**Work order**.
Leave the pictures out and quote only the lines from the one with "Screen dimensions: 1361x690" down to the end of the listing below.

**Material supplied**.
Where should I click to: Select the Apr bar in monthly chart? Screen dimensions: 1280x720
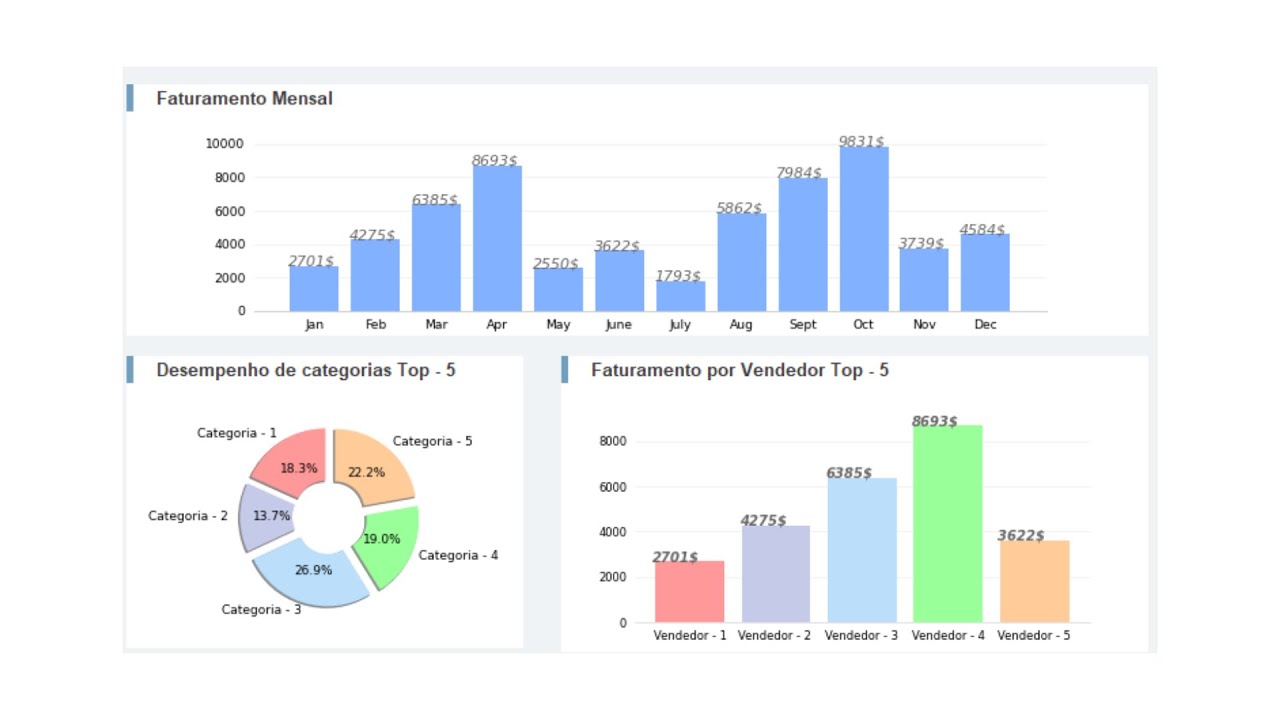[497, 239]
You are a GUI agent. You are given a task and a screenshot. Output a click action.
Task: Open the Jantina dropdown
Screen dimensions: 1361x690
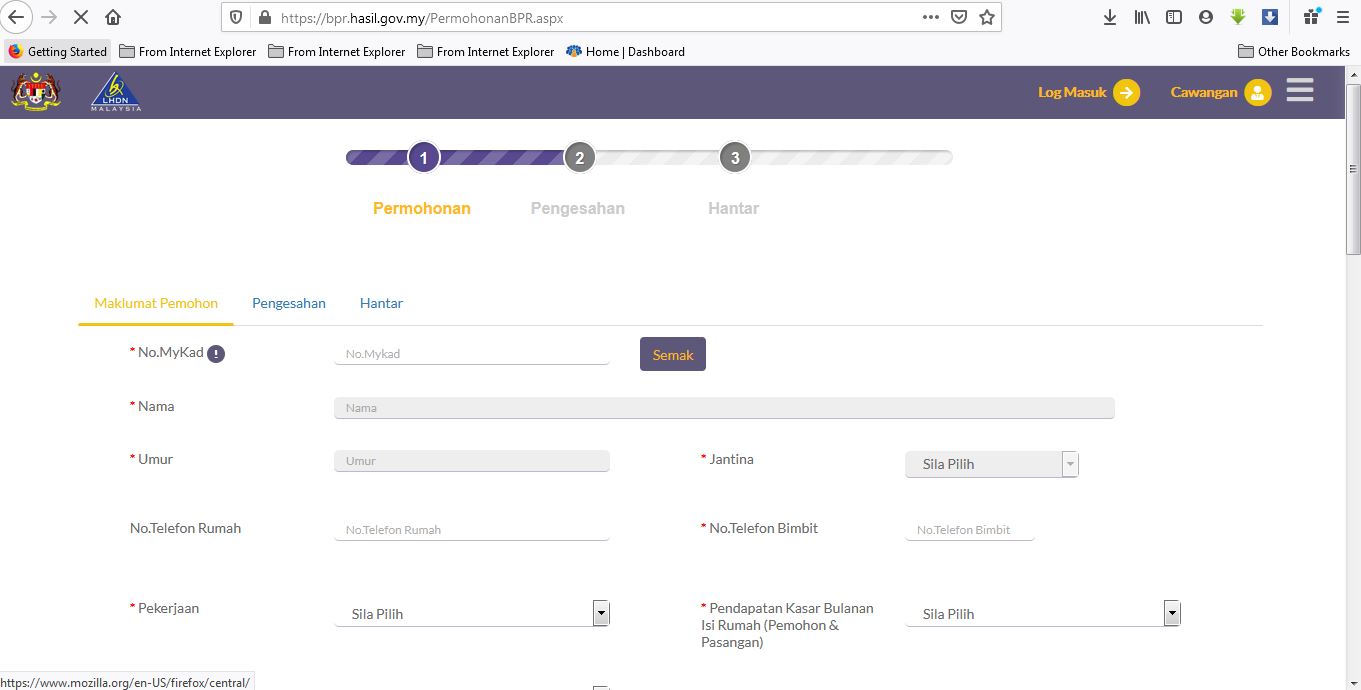coord(991,464)
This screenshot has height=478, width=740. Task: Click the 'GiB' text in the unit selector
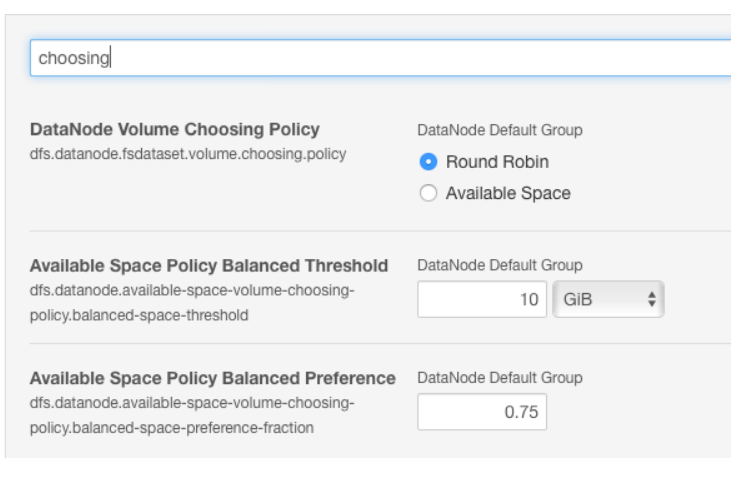pyautogui.click(x=579, y=298)
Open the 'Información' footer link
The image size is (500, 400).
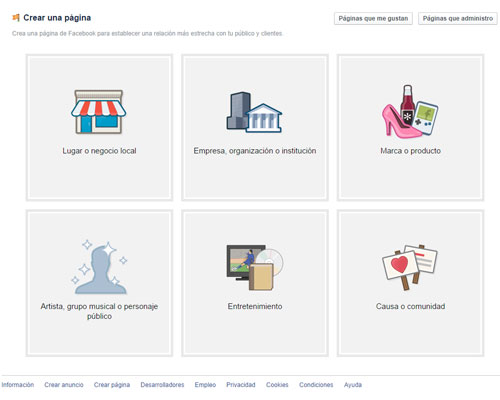18,385
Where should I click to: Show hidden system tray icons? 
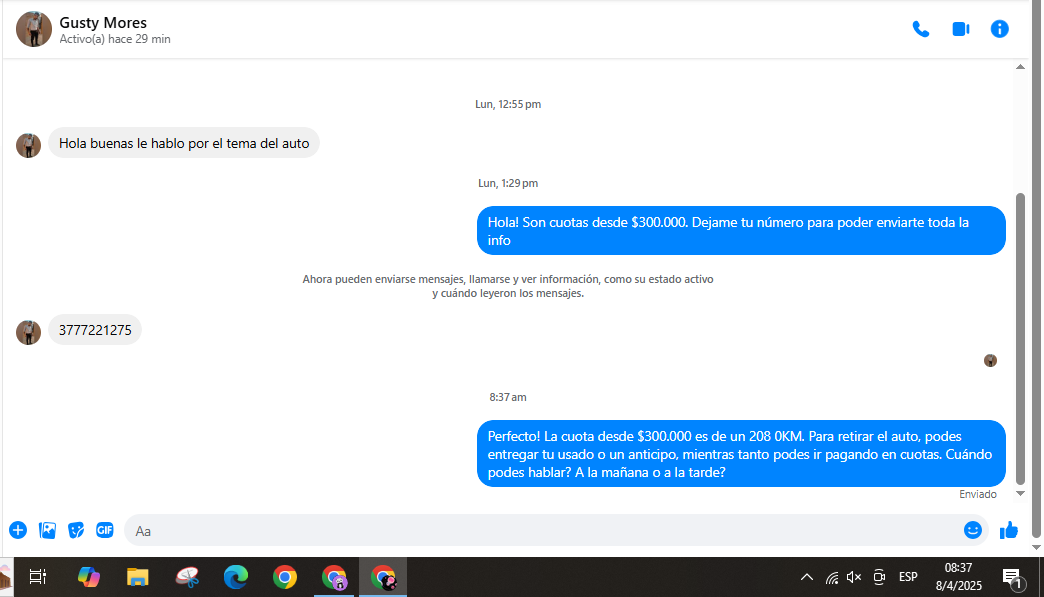(807, 577)
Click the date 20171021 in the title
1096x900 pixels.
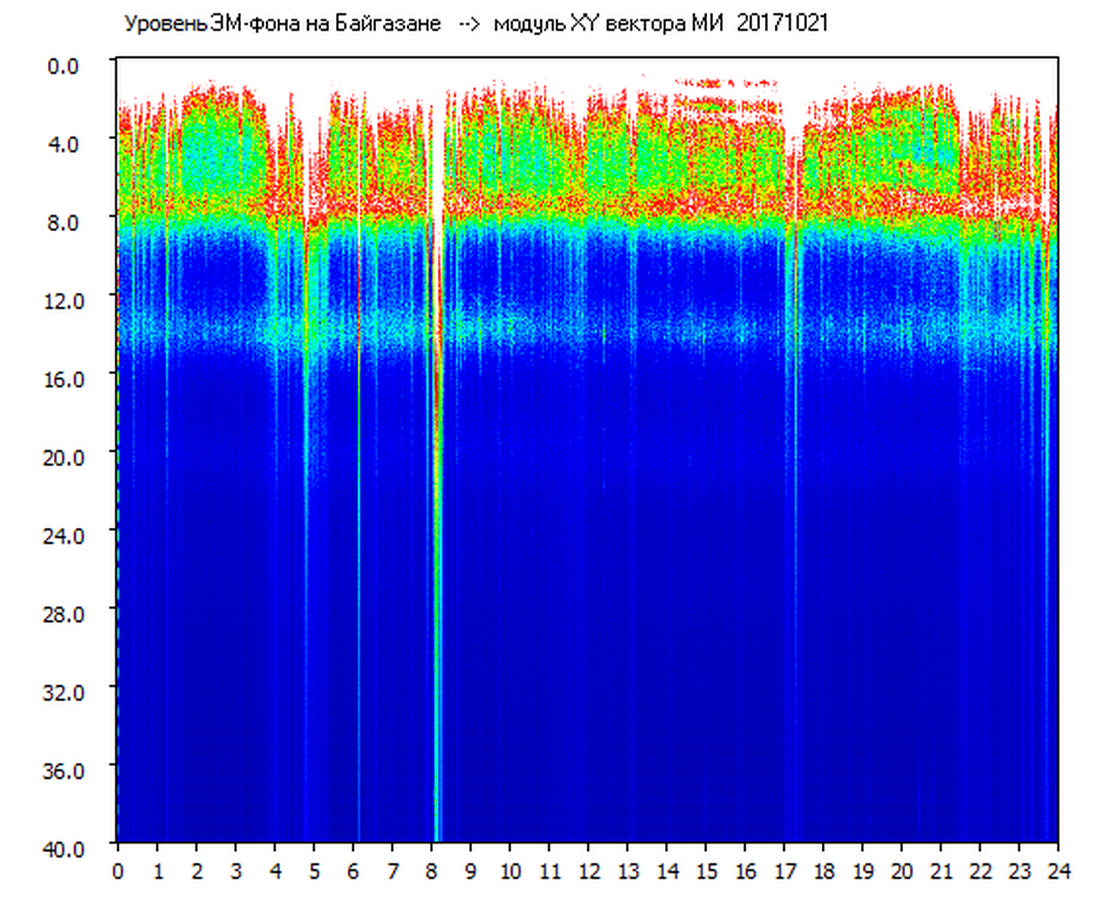tap(782, 24)
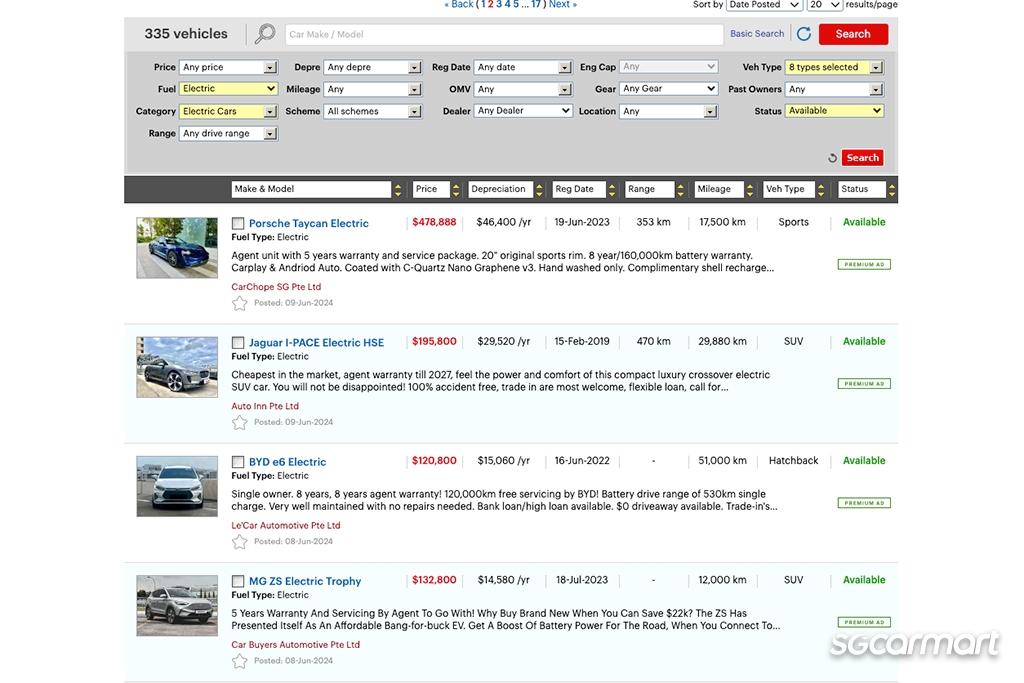This screenshot has width=1024, height=683.
Task: Click the Car Make / Model search field
Action: click(503, 34)
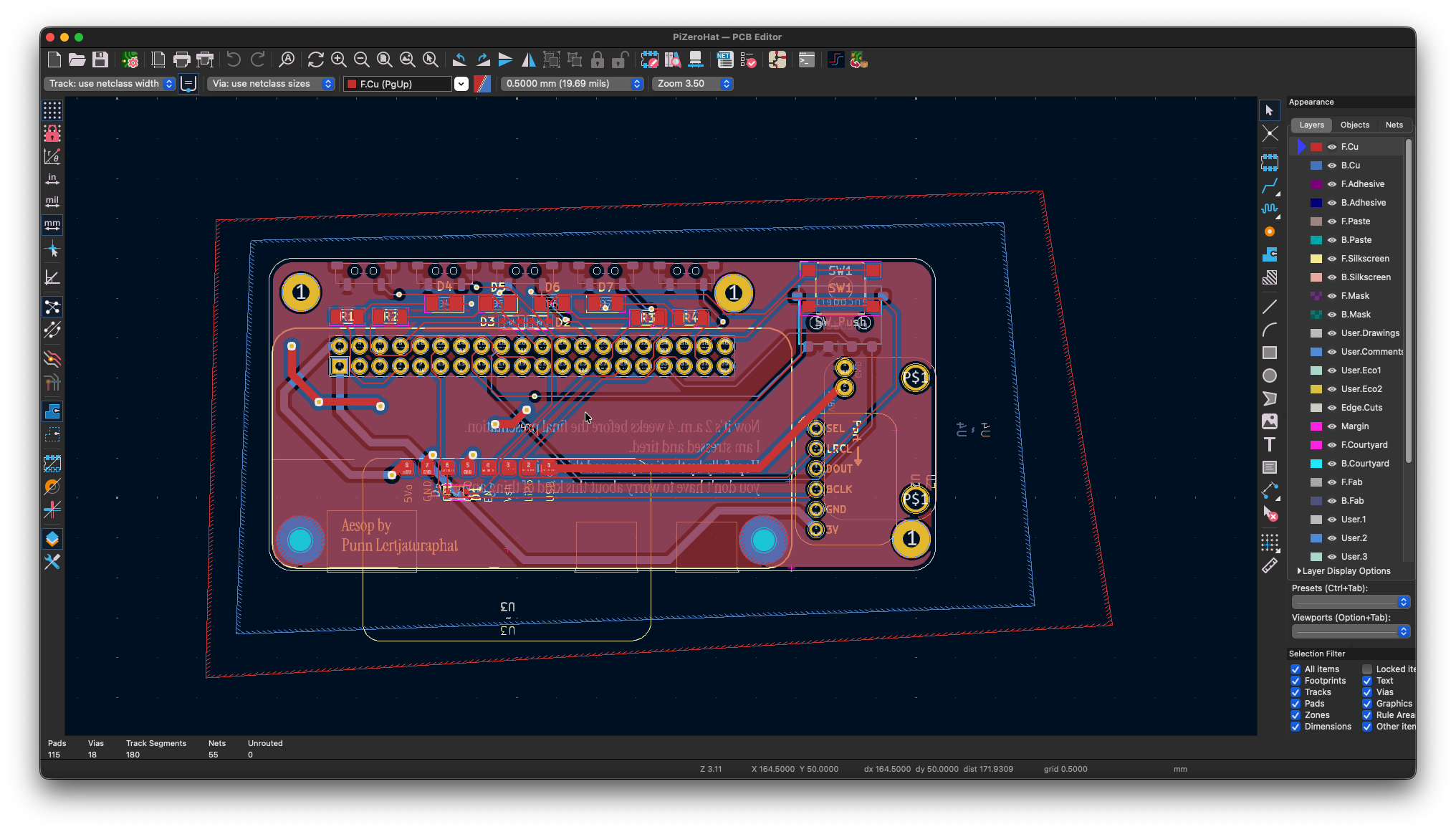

**Solved exercise**.
Screen dimensions: 1361x690
coord(991,464)
This screenshot has height=478, width=740. Task: Click the 'GiB' text in the unit selector
pyautogui.click(x=579, y=298)
Open the 'Información' footer link
The image size is (500, 400).
18,385
Where should I click to: Show hidden system tray icons? 
(807, 577)
Click the date 20171021 in the title
1096x900 pixels.
tap(782, 24)
This screenshot has width=1024, height=683.
Task: Click the Car Make / Model search field
Action: click(503, 34)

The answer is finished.